Patent Application
20140059011
The present disclosure relates to the field of computers, and specifically to the use of databases in computers. Still more particularly, the present disclosure relates to the management of database lists.
A database is a collection of data. One type of collection of data is presented as a list, in which entries in the list are deemed to be related. If an errant entry is in the list (i.e., is not related to other items in the list), then the entire list may be deemed compromised and thus untrustworthy, if not inaccurate.
A processor-implemented method, system, and/or computer program product identifies errant data in an initial data list. An initial data list is composed of multiple data entries, where each of the data entries is associated with a parent hypernym from a group of multiple parent hypernyms. The parent hypernym describes a common attribute of data entries in the initial data list that have a same parent hypernym. A plurality parent hypernym is identified as a parent hypernym that is common to more data entries in the initial data list than any other parent hypernym. Any datum entry in the initial data list that is not associated with the plurality parent hypernym is then flagged for eviction from the initial data list.
As will be appreciated by one skilled in the art, aspects of the present invention may be embodied as a system, method or computer program product. Accordingly, aspects of the present invention may take the form of an entirely hardware embodiment, an entirely software embodiment (including firmware, resident software, micro-code, etc.) or an embodiment combining software and hardware aspects that may all generally be referred to herein as a “circuit,” “module” or “system.” Furthermore, aspects of the present invention may take the form of a computer program product embodied in one or more computer readable medium(s) having computer readable program code embodied thereon.

## Stored data:
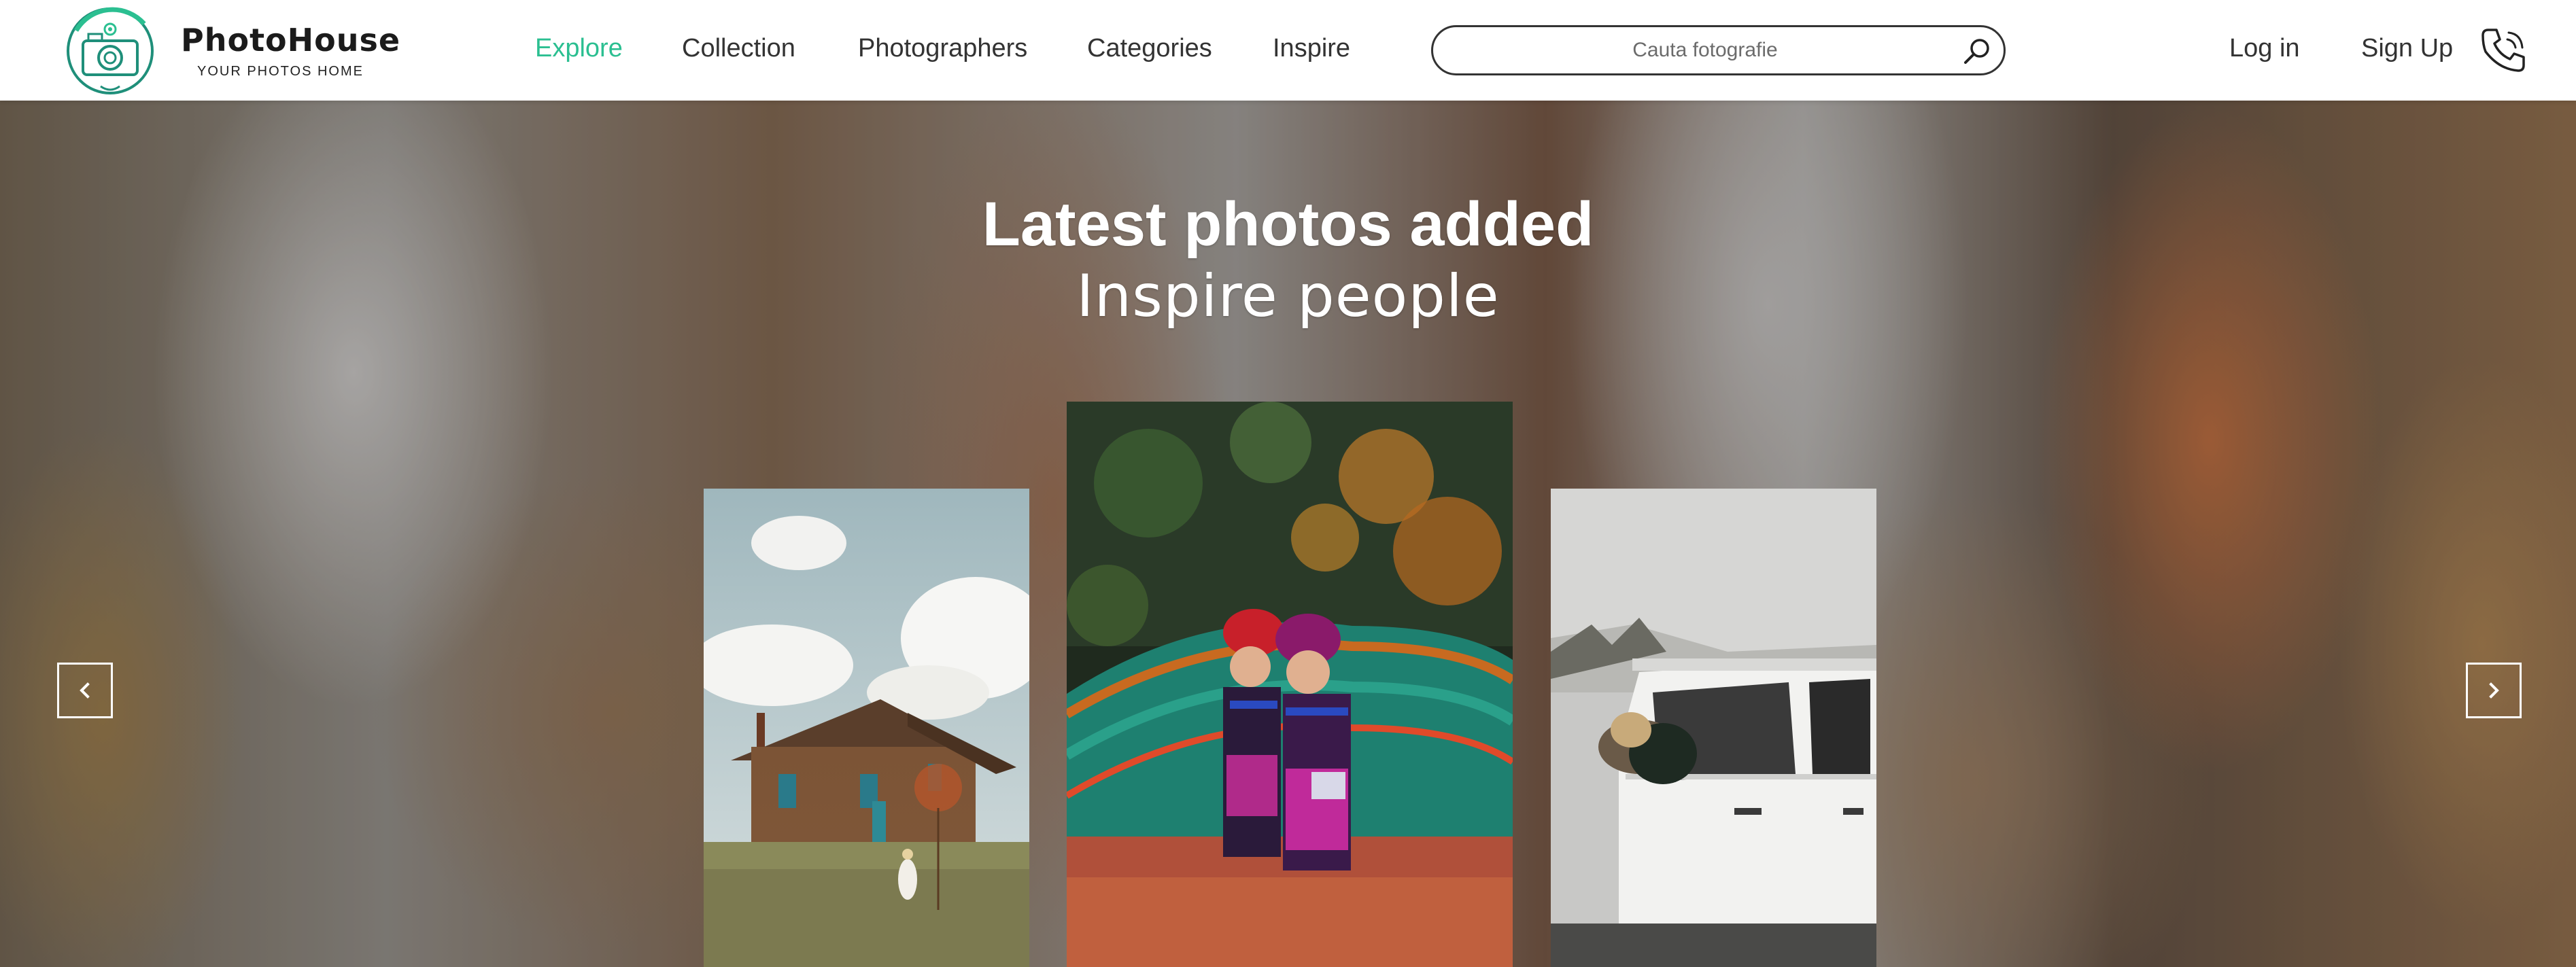 This screenshot has height=967, width=2576. I want to click on search-input, so click(1706, 50).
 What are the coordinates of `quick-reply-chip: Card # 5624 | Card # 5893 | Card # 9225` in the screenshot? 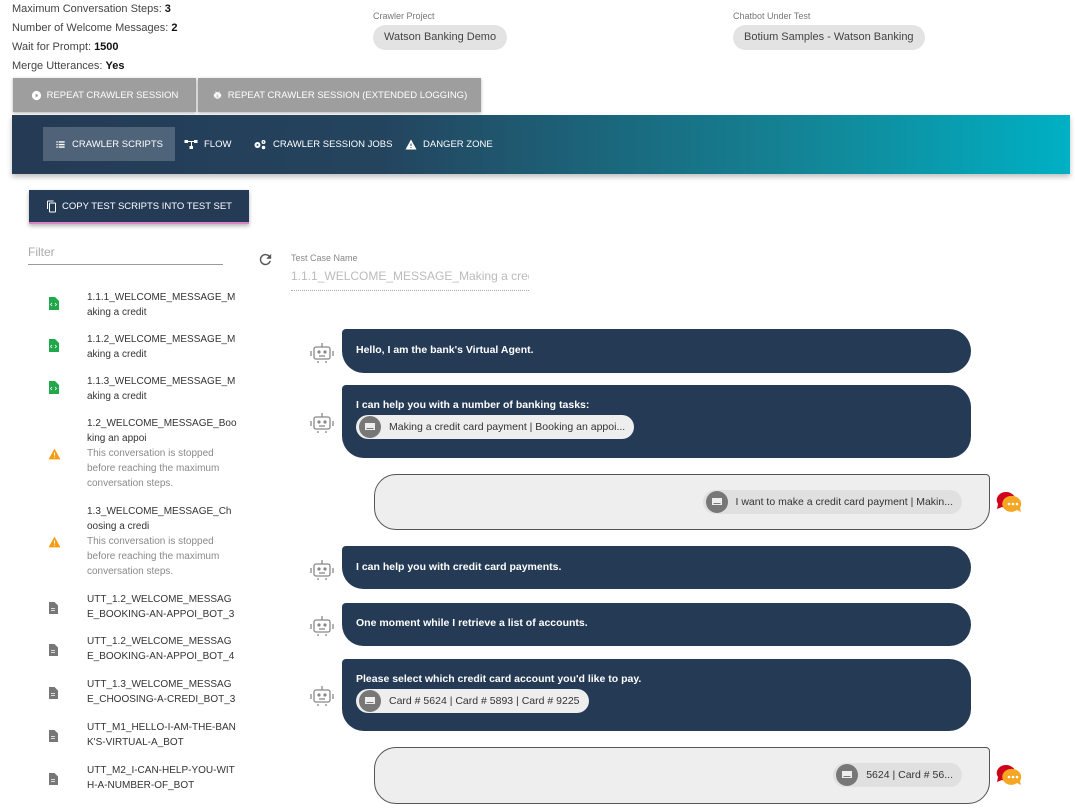 It's located at (472, 701).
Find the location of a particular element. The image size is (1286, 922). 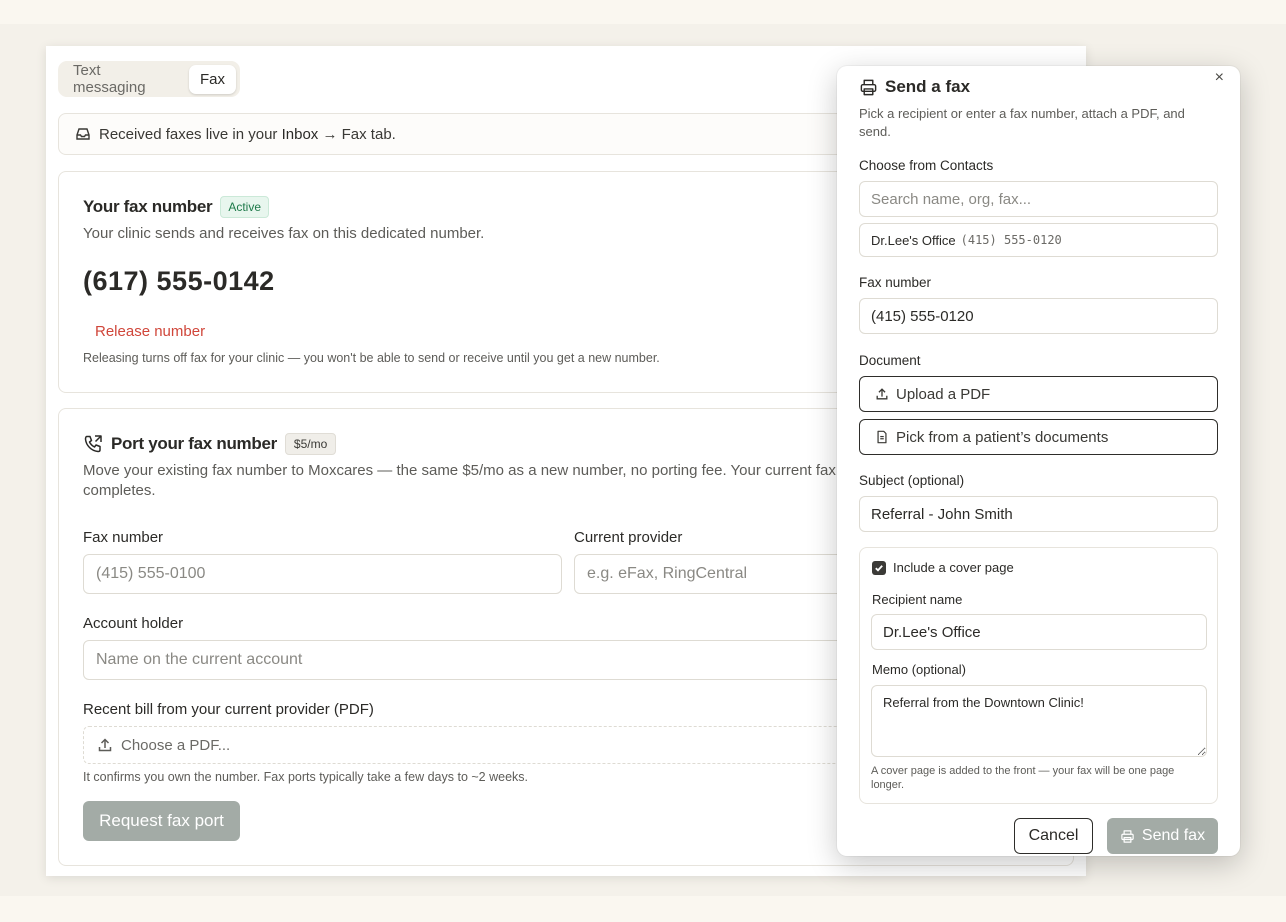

## Required action:
Please state which data entries the patent application says are flagged for eviction from the initial data list.

## Exercise solution:
Any datum entry in the initial data list that is not associated with the plurality parent hypernym.